We passed the guards and presented our passports with an brief application for a day visa which cost us a few dollars. We were required to declare how much money we had with us, list anything of value In our possession, the reason for our visit. We had to exchange a few West German Marks into East German Marks and wait while our application and passports disappeared into a back room for processing. After ten minutes or so, we were given our passports, a short term visa and our East German marks. We spent a quiet afternoon in East Berlin and returned without incident back across the border through Checkpoint Charlie.

East Germans were not allowed to cross at Checkpoint Charlie. They tried to climb over the wall. They tunneled under it. They even jumped from windows overlooking the border. It is estimated that perhaps more than 200 people were killed trying to escape in the 30 years the wall existed.

Around the world similar kinds of walls still divide neighbors from neighbors, mothers and fathers from children and grandparents from their grandchildren.

We are being told our problems are caused by outsiders, people who are unlike us and who are sneaking across our borders. The solution proposed is for us to build a wall to keep the others out. Will building a wall along Mexican border successfully keep citizens of other countries out of our country? The wall we have already erected along the border has cost million to build, more millions to guard and additional million to maintain and is apparently not enough, we are told.

Just as the Berlin Wall was initially justified as a means to keep others out of East Germany, our wall on the border also will have two sides.
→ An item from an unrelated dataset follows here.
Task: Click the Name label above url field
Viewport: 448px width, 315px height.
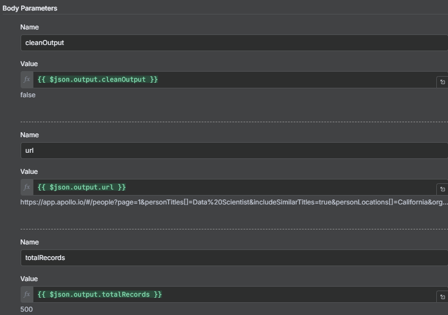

Walls that are impenetrable from the outside also tend to keep those on the inside from crossing to the other side. It takes very little to have the guards look the other direction and keep people from leaving.

In the past, when we crossed the border into Canada, we were usually asked two questions on the way north. “Where are you going and when are you coming back?” The same two questions in reverse were the asked upon returning. Since 9/11 and because of increased security, we now have to present our passports or other appropriate proof of citizenship, are asked more questions and are more likely to have our car searched. Our increased security has made our own coming and going more difficult.

When we were in Germany in 1970, we also visited the World War II concentration camp at Dachau. It was unbelievable that such atrocities could have been carried out against so many at that and other camps across the German countryside without the knowledge of those who lived nearby. Possibly it was the result of of fear for their own families or the very effective propaganda of the Nazis. Perhaps ordinary farmers had come to believe the problems they were facing were caused by people who were different from them. Those who knew and didn’t stand up to fight for what was right were made less human by the crimes against other human beings. Eventually even those outside the wall were also held captive by their fear.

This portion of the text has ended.